Other interesting carvings depicted animals that the artist created either from a very poor memory or from hearsay I guess: an elephant with claws and hair on the right and some inexplicable teal thing on the left.

Friday, February 05, 2010

my new *easy* bake oven

For six months now we have gone without an oven. It was okay at first. There are plenty of things I can cook with our two gas burners. Plenty. But it was starting to wear on me something fierce. Simple things like casseroles and frozen pizza started to take on these magical, exotic properties in my mind, that they have no business having. Sure I could go buy a brand new oven, but that seemed like an unwise investment at this point in our lives. I instead decided to start browsing the "sayonara sales" online to see if I could find a used oven for an affordable price. For months I responded to every ad I saw, only to be informed that I'd just been scooped. A couple weeks ago, however, my patience paid off. A gal in the southern part of Tokyo was heading back to her home in Singapore and agreed to give me her oven/microwave/grill for FREE! My only job was to get down there and bring it back on my own. Thanks to Ryan's clever thinking, I was able to strap it down to one of his big bags that has a handle on one side and wheels on the other. It took me about three hours round trip, but I managed to wheel the thing down the big hill she lived on, onto the subway (yet another "crazy gaijin" moment) and lug it back to our neighborhood, all by myself. Success!
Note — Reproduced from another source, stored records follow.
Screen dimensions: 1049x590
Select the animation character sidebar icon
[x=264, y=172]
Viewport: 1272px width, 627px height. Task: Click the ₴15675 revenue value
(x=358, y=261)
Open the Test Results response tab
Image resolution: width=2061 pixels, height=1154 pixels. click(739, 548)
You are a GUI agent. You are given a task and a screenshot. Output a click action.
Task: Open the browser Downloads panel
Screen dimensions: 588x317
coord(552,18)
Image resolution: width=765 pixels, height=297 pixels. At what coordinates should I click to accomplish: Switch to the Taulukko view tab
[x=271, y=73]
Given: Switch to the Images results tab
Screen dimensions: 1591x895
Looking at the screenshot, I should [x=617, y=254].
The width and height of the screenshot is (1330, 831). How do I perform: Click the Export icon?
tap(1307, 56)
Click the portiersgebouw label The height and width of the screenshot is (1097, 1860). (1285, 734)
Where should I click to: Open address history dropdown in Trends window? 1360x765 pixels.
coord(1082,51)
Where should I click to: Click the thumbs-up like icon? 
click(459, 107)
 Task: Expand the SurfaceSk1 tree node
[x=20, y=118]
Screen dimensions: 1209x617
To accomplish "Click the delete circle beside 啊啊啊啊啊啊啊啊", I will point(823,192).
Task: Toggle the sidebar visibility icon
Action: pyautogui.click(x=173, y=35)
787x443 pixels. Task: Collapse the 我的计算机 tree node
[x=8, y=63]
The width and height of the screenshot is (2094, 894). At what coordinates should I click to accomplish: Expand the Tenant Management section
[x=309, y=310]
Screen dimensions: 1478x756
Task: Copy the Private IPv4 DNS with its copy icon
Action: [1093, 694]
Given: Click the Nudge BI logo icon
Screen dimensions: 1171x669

So for my first baking feat, I decided to start off small (literally) and simple by making some brownies in the world's tiniest baking pan. I don't know if the fork for scale really conveys how adorable this pan is. I think it is only 5" x 5" or so.

Since the only recipe I could find for simple brownies (I had cocoa powder but no semi-sweet chocolate) was for a 13"x 9" pan, I decided to halve the recipe. Partway through the proceedings, however, I realized that the recipe called for 3 eggs. I decided to change course midstream and go 2/3rds and thus threw in a quick splash/dash of everything I had already measured to that point. I'm sure you can see my folly.

Although my non-scientific approach to cooking works in many situations, baking is apparently not one of them. Between the messed up proportions and the position of the pan in the bottom of the oven (shouldn't things in a convection oven sit somewhere in the middle? I think I need to buy a rack), my brownies had a very, very gooey (ok, totally liquid) center. But then, of all the things that could go wrong with a pan of brownies, partially molten gooiness in the middle is probably the best. Ryan agreed. They were pretty awesome.